A. Factions . . . recognized

A visibility that gives the observer an ability to define immediately what is seen. Here Paul states that the only good that can come out of false brethren is the evident goodness of the true brethren.

Illustration: Aaron was an eleven-year-old boy whose behavior was described by Dr. William Glasser, his psychiatrist, as horrible. In his book, Reality Therapy, Glasser says Aaron was the most obnoxious child he had ever met. The boy would kick, scream, run away and hide, become withdrawn, disrupt his classes and make everyone disgusted with him. Dr. Glasser saw one problem with Aaron that no one else observed: "No one had ever told him that he was doing wrong." No one had ever set limits on what he could do and not do. The psychiatrist decided to try a completely new tack. The boy would have to behave, to act reasonable, or be punished. He responded remarkably. "Probably because he had been anxious for so long to be treated in a realistic way." Thus he became courteous, well behaved, and his miserable grades went to straight A’s. For the first time in his life Aaron began to play constructively with other children, to enjoy honest relationships with others, and to stop blaming his troubles on his mother or other people. Dr. Glasser calls this "reality therapy" and says one of an individual’s greatest needs is to be made to realize that he is personally responsible for what he does and that right behavior accomplishes more than wrong behavior.

2. Custom:

{23}For I received from the Lord that which I also delivered to you: that the Lord Jesus on the same night in which He was betrayed took bread; {24}and when He had given thanks, He broke it and said, "Take, eat; this is My body which is broken for you; do this in remembrance of Me." {25}In the same manner He also took the cup after supper, saying, "This cup is the new covenant in My blood. This do, as often as you drink it, in remembrance of Me." {26}For as often as you eat this bread and drink this cup, you proclaim the Lord’s death till He comes.

A. The Lord’s Table is a powerful occasion for faith’s confession. In partaking we not only confess before heaven that we believe, but also that we have not forgotten.

1. Remembrance involves more than just memory - it is an active calling to mind. It is reviewing the details as if we were giving an eyewitness account.

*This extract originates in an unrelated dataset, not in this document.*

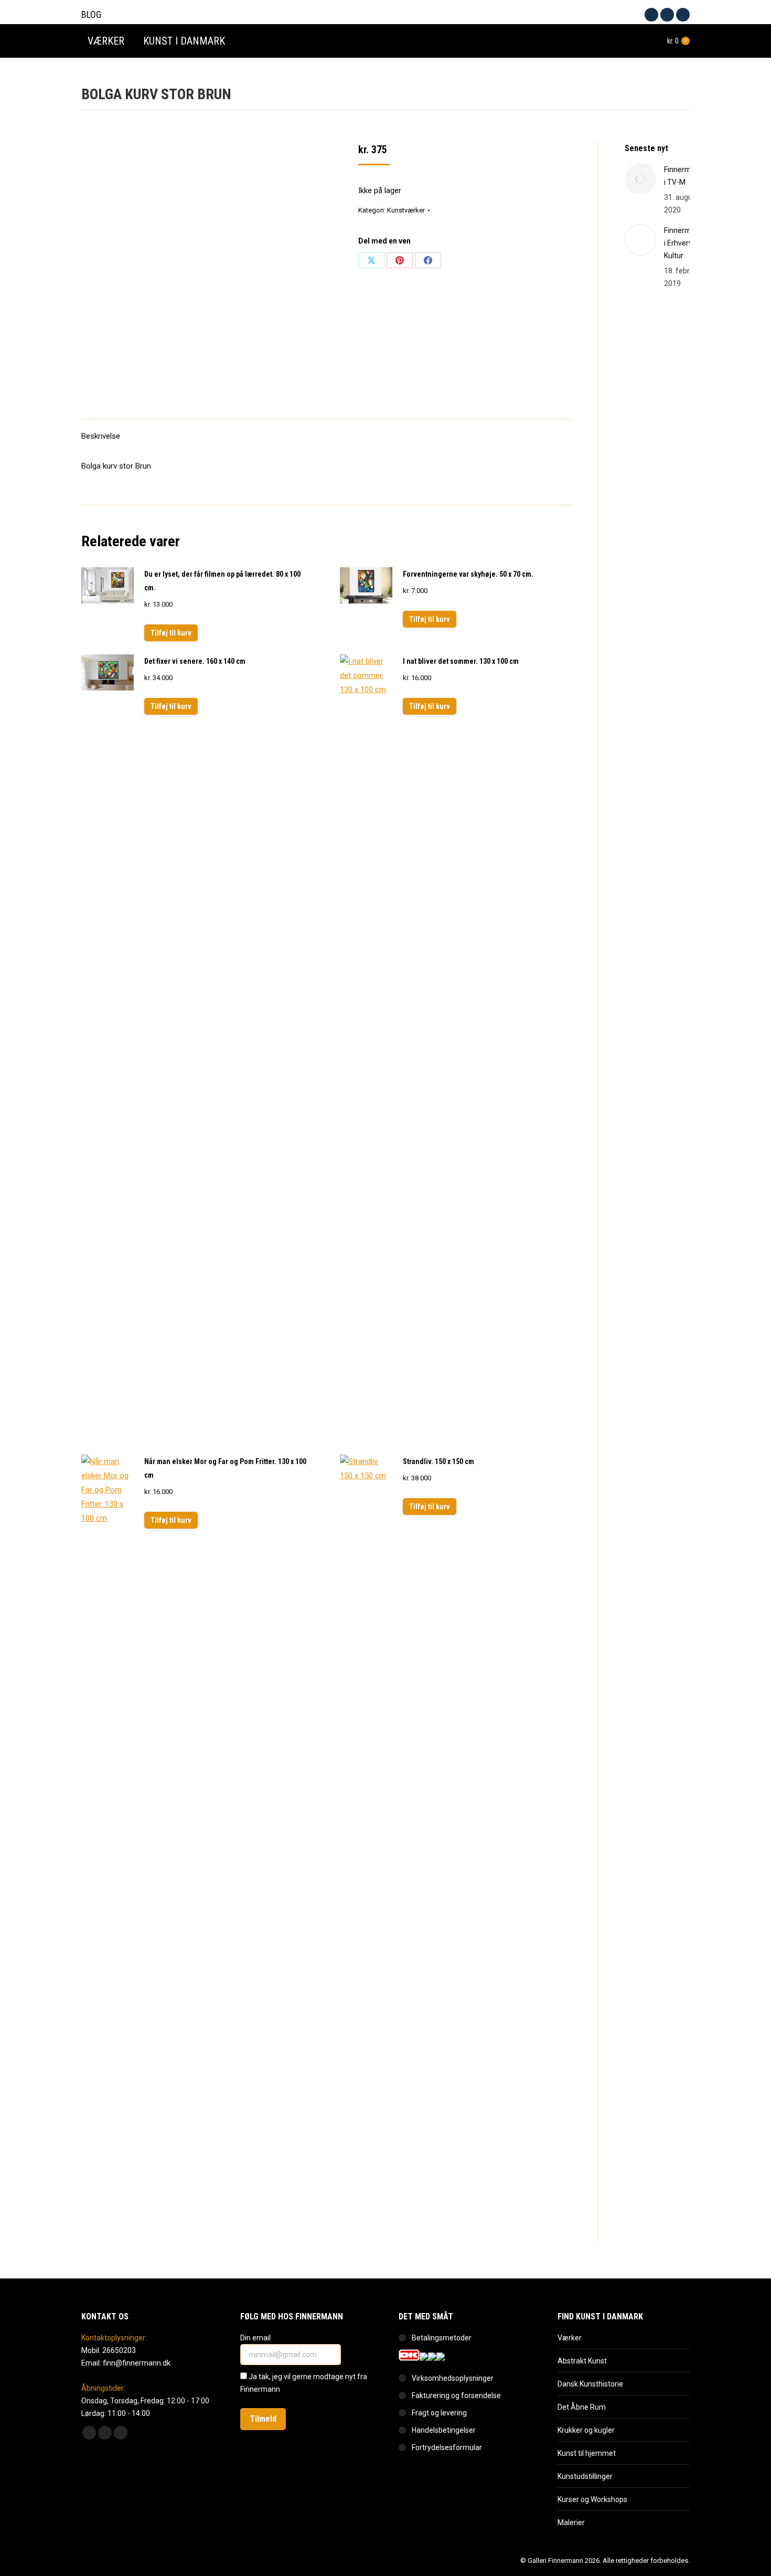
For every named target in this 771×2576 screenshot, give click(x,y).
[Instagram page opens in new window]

B. In proclaiming we confess to laying hold of all the benefits of Jesus Christ’s full redemption for our life

1. Forgiveness

2. Wholeness/Strength

3. Health

4. Sufficiency

The Lord’s Table is not a ritual, but an active confession. Right now you are calling to memory all that Jesus has promised and provided through the cross.

3. Contemplation:

{27}Therefore whoever eats this bread or drinks this cup of the Lord in an unworthy manner will be guilty of the body and blood of the Lord. {28}But let a man examine himself, and so let him eat of the bread and drink of the cup. {29}For he who eats and drinks in an unworthy manner eats and drinks judgment to himself, not discerning the Lord’s body. {30}For this reason many are weak and sick among you, and many sleep. {31}For if we would judge ourselves, we would not be judged. {32}But when we are judged, we are chastened by the Lord, that we may not be condemned with the world. {33}Therefore, my brethren, when you come together to eat, wait for one another. {34}But if anyone is hungry, let him eat at home, lest you come together for judgment. And the rest I will set in order when I come.